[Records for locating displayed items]
==============================
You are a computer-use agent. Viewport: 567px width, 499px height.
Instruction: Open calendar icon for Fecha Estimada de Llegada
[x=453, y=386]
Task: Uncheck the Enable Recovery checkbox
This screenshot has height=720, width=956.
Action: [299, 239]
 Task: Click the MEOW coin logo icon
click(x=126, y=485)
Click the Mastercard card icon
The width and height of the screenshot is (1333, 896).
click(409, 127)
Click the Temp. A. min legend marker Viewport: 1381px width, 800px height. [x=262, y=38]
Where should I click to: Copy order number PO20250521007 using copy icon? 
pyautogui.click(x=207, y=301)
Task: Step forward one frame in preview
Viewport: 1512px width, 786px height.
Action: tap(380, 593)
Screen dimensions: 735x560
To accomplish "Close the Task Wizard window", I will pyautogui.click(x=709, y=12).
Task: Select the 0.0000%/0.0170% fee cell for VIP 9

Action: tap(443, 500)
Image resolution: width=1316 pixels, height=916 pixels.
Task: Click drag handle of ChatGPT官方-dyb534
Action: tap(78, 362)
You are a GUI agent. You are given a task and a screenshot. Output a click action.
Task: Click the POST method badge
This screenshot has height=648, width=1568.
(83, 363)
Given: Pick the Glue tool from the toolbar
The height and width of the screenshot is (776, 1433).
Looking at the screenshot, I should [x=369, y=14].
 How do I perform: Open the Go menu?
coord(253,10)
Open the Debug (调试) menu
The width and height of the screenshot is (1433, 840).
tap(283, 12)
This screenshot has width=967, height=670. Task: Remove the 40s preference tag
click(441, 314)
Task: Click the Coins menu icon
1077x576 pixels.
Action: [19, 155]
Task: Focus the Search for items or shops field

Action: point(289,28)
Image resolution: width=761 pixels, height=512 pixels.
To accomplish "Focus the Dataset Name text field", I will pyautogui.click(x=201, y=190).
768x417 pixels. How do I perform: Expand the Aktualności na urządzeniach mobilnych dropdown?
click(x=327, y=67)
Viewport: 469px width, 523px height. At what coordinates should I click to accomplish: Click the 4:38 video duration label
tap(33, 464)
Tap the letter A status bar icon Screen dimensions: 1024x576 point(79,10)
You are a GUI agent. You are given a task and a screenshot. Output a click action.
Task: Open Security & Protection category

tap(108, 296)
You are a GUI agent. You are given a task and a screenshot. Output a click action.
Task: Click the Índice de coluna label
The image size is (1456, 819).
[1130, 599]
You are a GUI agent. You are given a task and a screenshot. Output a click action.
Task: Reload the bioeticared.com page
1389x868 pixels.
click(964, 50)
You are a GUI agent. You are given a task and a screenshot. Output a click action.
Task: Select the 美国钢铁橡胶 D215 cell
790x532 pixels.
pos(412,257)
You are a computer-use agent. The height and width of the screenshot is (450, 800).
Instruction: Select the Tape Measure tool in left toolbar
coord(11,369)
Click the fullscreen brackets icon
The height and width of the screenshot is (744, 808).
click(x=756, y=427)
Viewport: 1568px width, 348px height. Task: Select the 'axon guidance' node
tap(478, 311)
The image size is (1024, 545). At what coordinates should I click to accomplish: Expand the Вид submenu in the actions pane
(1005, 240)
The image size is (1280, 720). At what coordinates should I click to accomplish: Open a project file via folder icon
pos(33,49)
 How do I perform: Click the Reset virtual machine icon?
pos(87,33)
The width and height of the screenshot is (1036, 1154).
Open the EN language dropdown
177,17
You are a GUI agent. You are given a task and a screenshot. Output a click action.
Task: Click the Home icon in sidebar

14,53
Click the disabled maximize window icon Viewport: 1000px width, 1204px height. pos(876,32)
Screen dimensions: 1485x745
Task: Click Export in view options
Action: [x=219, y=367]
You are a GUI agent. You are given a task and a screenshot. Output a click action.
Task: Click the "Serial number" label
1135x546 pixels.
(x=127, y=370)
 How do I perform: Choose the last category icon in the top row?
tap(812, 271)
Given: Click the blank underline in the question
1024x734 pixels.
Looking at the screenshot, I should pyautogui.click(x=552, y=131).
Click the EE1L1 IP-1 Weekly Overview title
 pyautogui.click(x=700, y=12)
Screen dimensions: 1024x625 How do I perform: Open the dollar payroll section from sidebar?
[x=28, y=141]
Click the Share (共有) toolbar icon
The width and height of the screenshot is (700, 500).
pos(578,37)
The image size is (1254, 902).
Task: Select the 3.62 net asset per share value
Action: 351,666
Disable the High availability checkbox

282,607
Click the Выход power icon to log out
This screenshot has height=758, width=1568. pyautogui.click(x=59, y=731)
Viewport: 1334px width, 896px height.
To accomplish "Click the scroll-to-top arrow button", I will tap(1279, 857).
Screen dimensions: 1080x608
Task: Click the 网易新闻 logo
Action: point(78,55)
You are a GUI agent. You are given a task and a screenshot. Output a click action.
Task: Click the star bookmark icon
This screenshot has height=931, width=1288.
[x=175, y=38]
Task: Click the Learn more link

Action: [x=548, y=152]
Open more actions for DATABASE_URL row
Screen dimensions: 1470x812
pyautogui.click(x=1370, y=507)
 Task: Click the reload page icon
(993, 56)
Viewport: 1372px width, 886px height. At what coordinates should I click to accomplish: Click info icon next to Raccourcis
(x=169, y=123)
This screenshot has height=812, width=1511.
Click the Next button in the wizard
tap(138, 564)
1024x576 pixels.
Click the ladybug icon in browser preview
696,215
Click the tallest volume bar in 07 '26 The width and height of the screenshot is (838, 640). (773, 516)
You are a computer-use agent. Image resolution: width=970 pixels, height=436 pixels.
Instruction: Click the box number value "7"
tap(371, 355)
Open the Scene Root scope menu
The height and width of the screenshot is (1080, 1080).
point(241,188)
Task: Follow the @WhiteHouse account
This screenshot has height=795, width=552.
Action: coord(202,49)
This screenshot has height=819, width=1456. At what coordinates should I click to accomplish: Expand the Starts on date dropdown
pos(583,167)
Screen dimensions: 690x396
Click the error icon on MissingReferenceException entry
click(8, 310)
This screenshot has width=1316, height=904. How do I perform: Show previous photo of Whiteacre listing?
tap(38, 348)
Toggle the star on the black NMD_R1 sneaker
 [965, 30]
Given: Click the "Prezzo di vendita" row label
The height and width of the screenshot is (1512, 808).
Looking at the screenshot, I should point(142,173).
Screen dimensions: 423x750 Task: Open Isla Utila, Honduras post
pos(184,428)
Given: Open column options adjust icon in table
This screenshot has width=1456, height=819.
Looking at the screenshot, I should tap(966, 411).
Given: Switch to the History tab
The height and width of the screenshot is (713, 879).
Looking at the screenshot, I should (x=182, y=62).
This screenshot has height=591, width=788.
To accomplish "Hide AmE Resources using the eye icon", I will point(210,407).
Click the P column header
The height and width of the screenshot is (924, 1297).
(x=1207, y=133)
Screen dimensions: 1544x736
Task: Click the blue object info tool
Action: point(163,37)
==============================
* Task directions:
From the records for locating displayed items above, extract every line that contains the word "pixels", paying attention to case.

* Written answer:
Image resolution: width=1316 pixels, height=916 pixels.
1077x576 pixels.
Image resolution: width=761 pixels, height=512 pixels.
768x417 pixels. How do I perform: Expand the Aktualności na urządzeniach mobilnych dropdown?
1389x868 pixels.
790x532 pixels.
1135x546 pixels.
1024x734 pixels.
1024x576 pixels.
You are a computer-use agent. Image resolution: width=970 pixels, height=436 pixels.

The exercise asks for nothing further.